Alte Huitz
Había pasado más de diez años encadenada del tobillo, con un grillete soldado a una pesada cama hecha de fierro viejo desde que la casaron a la fuerza cuando recién cumplía los dieciséis. Provenía de una familia huasteca humilde y numerosa. Su padre la había vendido por una suma ridícula de dinero y tres caballos a uno de los más desagradables y mezquinos terratenientes del centro del país, Severino Belmonte. El hombre había perdido todo en mujeres y peleas de gallos, y lo único que le quedó fue una choza de adobe en medio del desierto en la que la metió a la fuerza para que le lavará la ropa y le hiciera de comer. Pero la verdadera y enfermiza razón por la que la tenía encadenada era para que no escapara, que ningún otro hombre la encontrara. Y es que desde la primera vez que la golpeó se dio cuenta de que Alte Huitz lloraba diminutos diamantes.

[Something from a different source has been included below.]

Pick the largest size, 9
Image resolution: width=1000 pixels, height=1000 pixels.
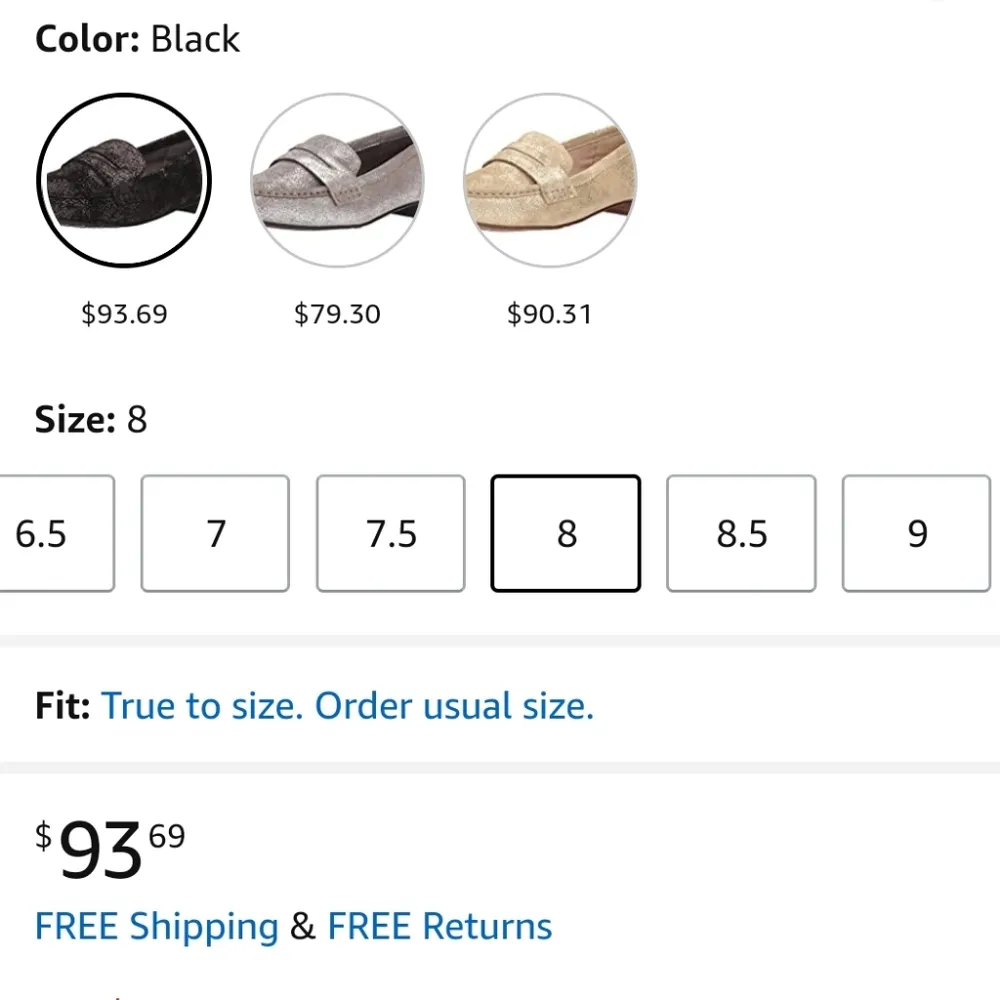coord(916,533)
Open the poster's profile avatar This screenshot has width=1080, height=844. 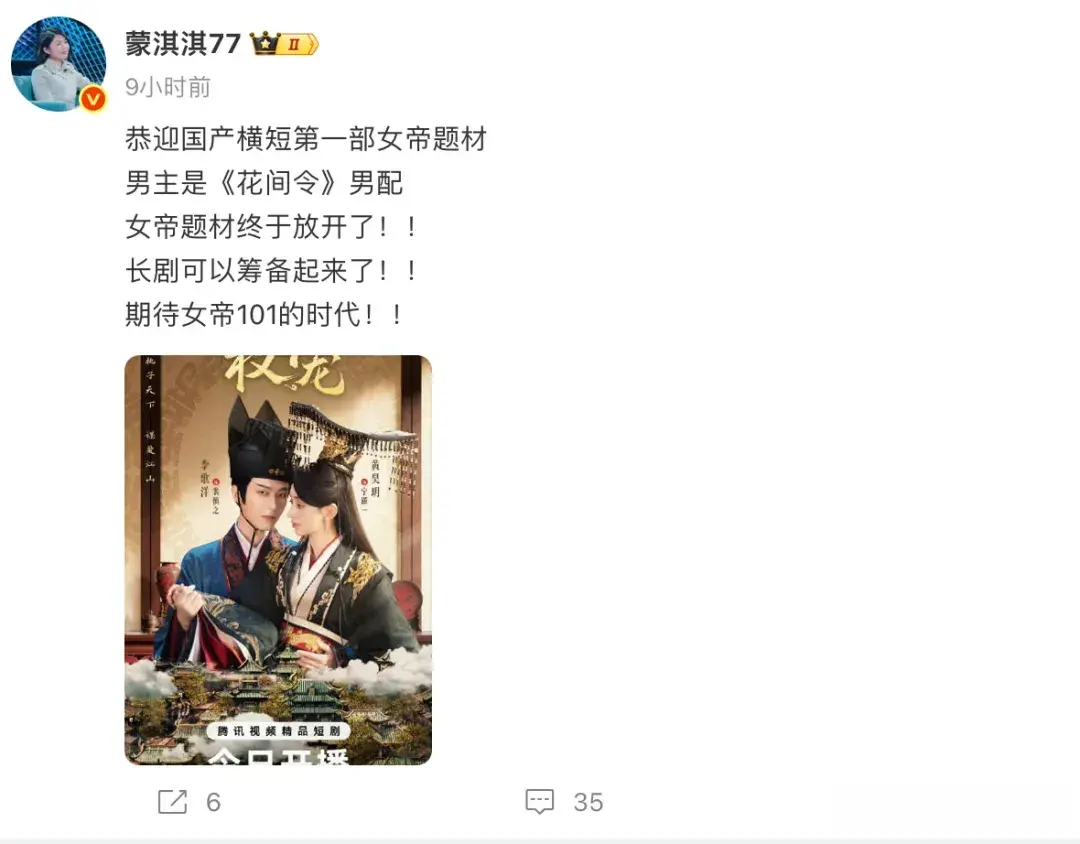pyautogui.click(x=59, y=63)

Sus padres nunca se enteraron de tan peculiar don, o maleficio como ella lo veía, porque Alte Huitz no había llorado ni en su alumbramiento. Desde niña apenas y hablaba, una amarga tradición de sumisión en las mujeres de su familia no permitía que mostraran más allá de lo que eran por fuera. El día en el que el primer diamante salió de sus ojos, cuando Severino le dio un revés con la mano por no cocinar bien el arroz, recordó un sortilegio que su madre solía contarle a sus quince hermanos «El tatarabuelo Garfino decía que un miembro de esta familia iba a brillar y ser único en la vida». Ella estaba segura de que esa premonición hablaba sobre su existencia, pero era más bien un mal augurio que una visión esperanzadora. Con ese primer golpe que le dio su esposo en el primer día de casados, algo despertó en ella, algo que no había sentido, un despertar violento, el opuesto completo a lo que deberían de tener las personas de su edad.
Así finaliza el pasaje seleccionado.